Milhões em multas: Keeta enfrenta barreiras contratuais e domínio do iFood no mercado de delivery brasileiro

Desde que chegou ao Brasil, a Keeta tem enfrentado dificuldades para prosperar em um mercado onde cerca de 80% dos pedidos de delivery estão nas mãos do iFood. A empresa acumula multas milionárias por quebra de cláusulas de exclusividade firmadas entre restaurantes e a concorrente, revelando as barreiras estruturais à entrada de novos competidores no setor.

As penalidades, que já somam milhões de reais, decorrem de contratos que impedem estabelecimentos parceiros do iFood de operar simultaneamente com outras plataformas de delivery.
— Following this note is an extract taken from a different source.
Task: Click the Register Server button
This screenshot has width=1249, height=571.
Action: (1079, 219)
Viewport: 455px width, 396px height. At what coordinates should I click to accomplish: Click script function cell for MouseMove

A prática, comum no setor, tem sido alvo de críticas por parte de entidades de defesa da concorrência, que apontam risco de oligopólio e prejuízo aos consumidores.

Impactos no mercado e na concorrência

O domínio do iFood, que responde por quatro a cada cinco pedidos de delivery no país, cria um ambiente de alta dependência para os restaurantes. Muitos deles, ao tentar diversificar canais de venda com a Keeta, acabam descumprindo contratos de exclusividade e gerando multas que oneram tanto os estabelecimentos quanto a nova plataforma.

Especialistas em direito concorrencial apontam que a situação expõe a fragilidade do mercado brasileiro de delivery, onde a concentração de poder de mercado dificulta a entrada de novos players e a inovação. A Keeta, que investiu pesado em marketing e subsídios para atrair usuários, vê parte de seus recursos consumidos por litígios e penalidades contratuais.

Panorama político e regulatório

O caso reacende o debate sobre a necessidade de regulação mais clara para plataformas digitais de delivery no Brasil. O Conselho Administrativo de Defesa Econômica (Cade) já investiga práticas de exclusividade em contratos do setor, mas até o momento não há decisão definitiva. Enquanto isso, a Keeta e outros concorrentes seguem pressionando por mudanças que garantam maior liberdade de escolha para os restaurantes e preços mais competitivos para os consumidores.

A situação também levanta questionamentos sobre o papel do poder público na mediação de conflitos entre grandes corporações e pequenos negócios. Para muitos analistas, a ausência de uma política antitruste mais efetiva permite que empresas dominantes mantenham práticas que inibem a concorrência, em detrimento do mercado como um todo.